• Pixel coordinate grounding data
■ ■ ■

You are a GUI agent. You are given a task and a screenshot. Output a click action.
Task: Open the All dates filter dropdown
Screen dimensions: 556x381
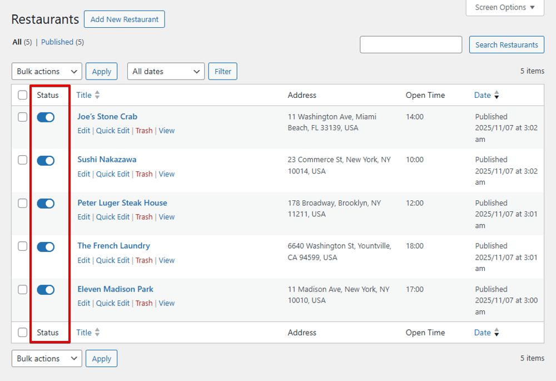tap(165, 71)
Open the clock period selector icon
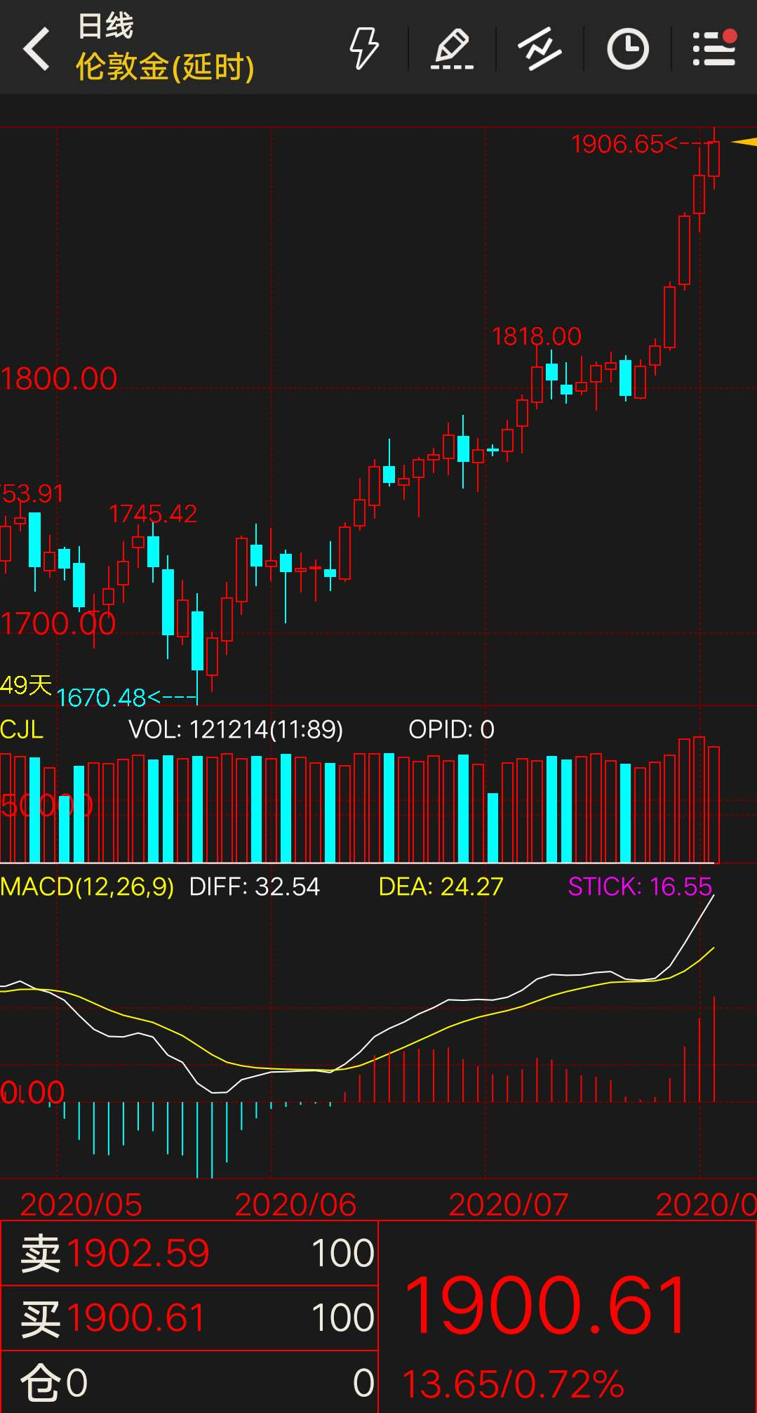 [x=627, y=48]
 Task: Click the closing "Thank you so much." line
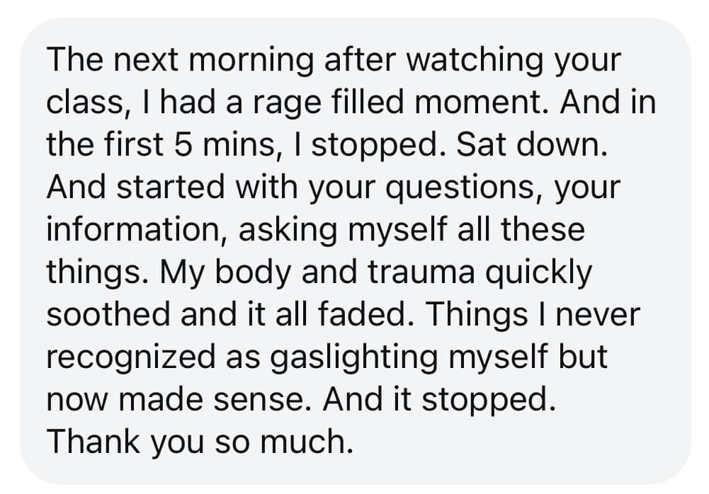[x=199, y=442]
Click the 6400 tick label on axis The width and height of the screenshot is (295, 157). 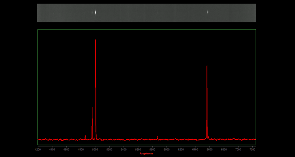coord(195,149)
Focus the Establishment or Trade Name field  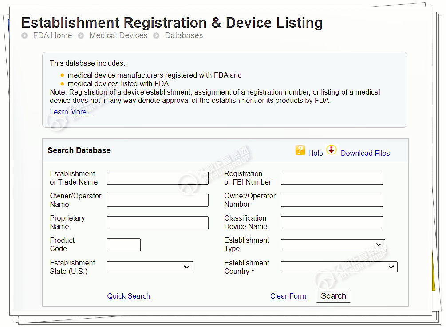point(157,178)
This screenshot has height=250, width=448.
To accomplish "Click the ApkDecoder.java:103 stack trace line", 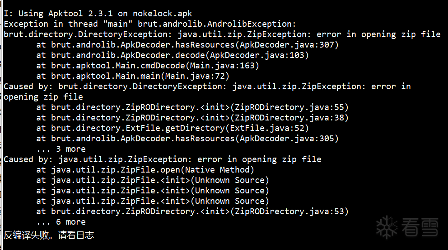I will point(173,55).
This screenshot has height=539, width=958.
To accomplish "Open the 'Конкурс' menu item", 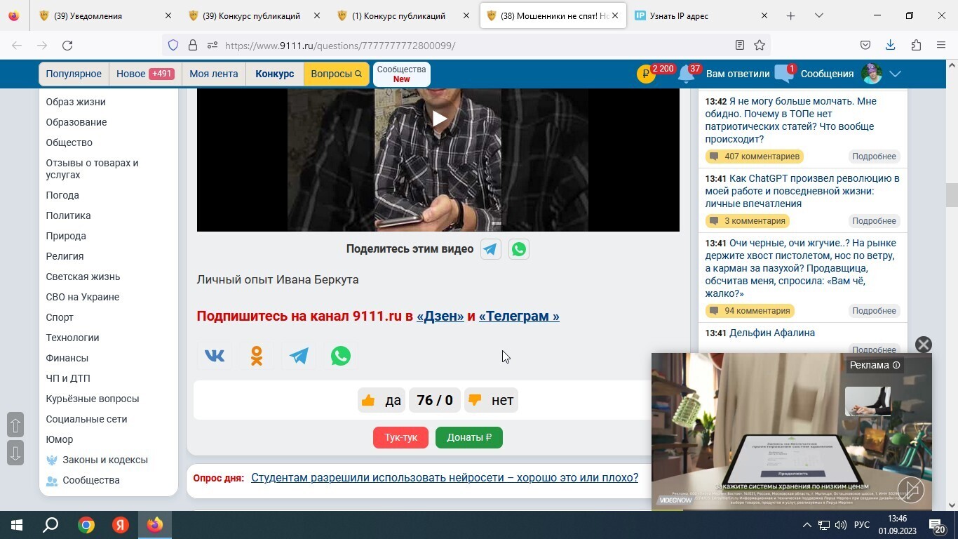I will [274, 74].
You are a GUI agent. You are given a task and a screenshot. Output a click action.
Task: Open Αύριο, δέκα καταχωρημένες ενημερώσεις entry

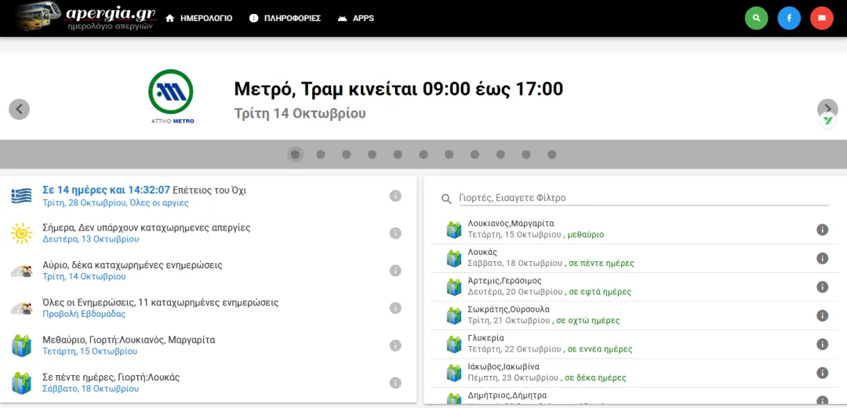132,265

■ ■ ■

One number is all the reply should hold: how many lines in these records include the word "This".

• Exercise solution
2